I would not even have to wonder about whether or not people were aware of the fact that all my fashion choices were purchased with tons of money, so it’s all good.

When brown people dress poorly, they must be poor. When white people dress to look poor, they end up on the runway. I’ll have me a piece of that polyester pie, please.

I would save money on spices and spend money on a gap year

Guys. The elusive gap year is the slap that keeps on giving. White people are the sole beneficiaries of the gap year.

The gap year is to white people what cheese is to pizza. They just go together.

And when they go, they go to London to au pair, or to Australia to help farm aborigines or aubergines or whatever (who knows what they get up to down there) and, obviously, they check out emigration prospects.

They also do things like go to the US to assist kids of a First World nation at summer camp, or they go to Alaska to ski for a couple of months of the year and work in a resort for the rest.

Meanwhile, the rest of us are back here grafting because our parents don’t have money or time for nonsense.

Then, one day, we all meet on the playing field that is the professional environment and we’re talking about that time we worked in the back kitchen at a Juicy Lucy and the first five pages of Brittany’s CV has a list of international ‘job’ experiences.

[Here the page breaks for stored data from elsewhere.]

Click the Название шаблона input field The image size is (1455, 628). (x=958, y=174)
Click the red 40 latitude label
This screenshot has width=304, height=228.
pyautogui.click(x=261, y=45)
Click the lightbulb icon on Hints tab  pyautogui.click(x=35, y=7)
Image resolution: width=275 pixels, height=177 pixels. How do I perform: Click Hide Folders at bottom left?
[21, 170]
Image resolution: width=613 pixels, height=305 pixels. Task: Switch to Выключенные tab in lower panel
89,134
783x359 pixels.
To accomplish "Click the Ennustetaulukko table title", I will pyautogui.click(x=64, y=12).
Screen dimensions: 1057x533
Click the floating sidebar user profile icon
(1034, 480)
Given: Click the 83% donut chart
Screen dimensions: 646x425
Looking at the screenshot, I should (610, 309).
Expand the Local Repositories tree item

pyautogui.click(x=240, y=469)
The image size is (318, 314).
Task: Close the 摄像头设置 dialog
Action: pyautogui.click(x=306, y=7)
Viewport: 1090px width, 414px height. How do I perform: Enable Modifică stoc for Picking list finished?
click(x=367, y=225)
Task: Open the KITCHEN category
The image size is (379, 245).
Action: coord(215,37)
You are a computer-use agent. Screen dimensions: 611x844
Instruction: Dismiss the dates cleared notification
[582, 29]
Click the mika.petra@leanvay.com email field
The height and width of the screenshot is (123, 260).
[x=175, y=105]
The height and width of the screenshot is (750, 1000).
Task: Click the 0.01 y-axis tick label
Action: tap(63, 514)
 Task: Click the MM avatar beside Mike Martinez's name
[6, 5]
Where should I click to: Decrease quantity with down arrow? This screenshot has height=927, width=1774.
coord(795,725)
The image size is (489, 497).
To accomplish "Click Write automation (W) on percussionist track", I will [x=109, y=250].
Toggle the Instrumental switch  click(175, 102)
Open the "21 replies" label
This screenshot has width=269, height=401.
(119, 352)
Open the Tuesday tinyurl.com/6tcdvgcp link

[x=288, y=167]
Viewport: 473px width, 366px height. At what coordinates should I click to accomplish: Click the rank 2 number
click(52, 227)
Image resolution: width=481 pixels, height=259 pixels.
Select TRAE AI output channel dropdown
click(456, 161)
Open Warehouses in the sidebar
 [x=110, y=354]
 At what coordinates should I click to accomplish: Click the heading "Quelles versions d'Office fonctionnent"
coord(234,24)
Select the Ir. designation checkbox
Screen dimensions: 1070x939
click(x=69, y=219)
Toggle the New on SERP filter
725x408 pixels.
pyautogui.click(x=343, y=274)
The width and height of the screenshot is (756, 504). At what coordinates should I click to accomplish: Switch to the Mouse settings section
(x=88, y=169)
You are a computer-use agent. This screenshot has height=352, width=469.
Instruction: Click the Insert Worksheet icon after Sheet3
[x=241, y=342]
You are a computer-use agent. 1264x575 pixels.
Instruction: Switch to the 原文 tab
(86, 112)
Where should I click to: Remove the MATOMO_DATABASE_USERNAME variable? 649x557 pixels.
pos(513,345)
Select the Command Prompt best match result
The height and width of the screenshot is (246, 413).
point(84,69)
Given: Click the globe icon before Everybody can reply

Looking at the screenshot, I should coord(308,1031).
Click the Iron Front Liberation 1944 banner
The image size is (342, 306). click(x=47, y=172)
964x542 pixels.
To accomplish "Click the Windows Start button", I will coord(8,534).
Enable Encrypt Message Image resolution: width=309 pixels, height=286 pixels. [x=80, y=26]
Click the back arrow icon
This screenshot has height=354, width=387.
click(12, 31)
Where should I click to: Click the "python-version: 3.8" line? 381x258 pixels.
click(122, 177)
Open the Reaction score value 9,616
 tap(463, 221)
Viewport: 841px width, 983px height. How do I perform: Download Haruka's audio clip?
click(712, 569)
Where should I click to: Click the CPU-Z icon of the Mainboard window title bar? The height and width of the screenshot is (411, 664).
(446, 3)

Let’s get real here: a gap year is 365 days of doing as little as possible with as much funding from your parents as possible.

White people are so privileged, they can afford to go and do nothing for a year and come back to have a tertiary education.

I have figured out why. The answer, my friends, is in the spices. White people don’t spend any money on spices, ever.

Spices are offensive to white people. They once stole them from a wide variety of countries, and now they refuse to use them so they will not pay for them.

The spice market is doing well in South Africa because the majority of our population have taste.

But it’s the minority who have money. And they will not throw it away on spices.

Well, I am happy to throw some spice here: I would love to be white for just one day so that my mouth would be happy with the taste of food as bland as sawdust in exchange for a lovely year or two overseas for niks.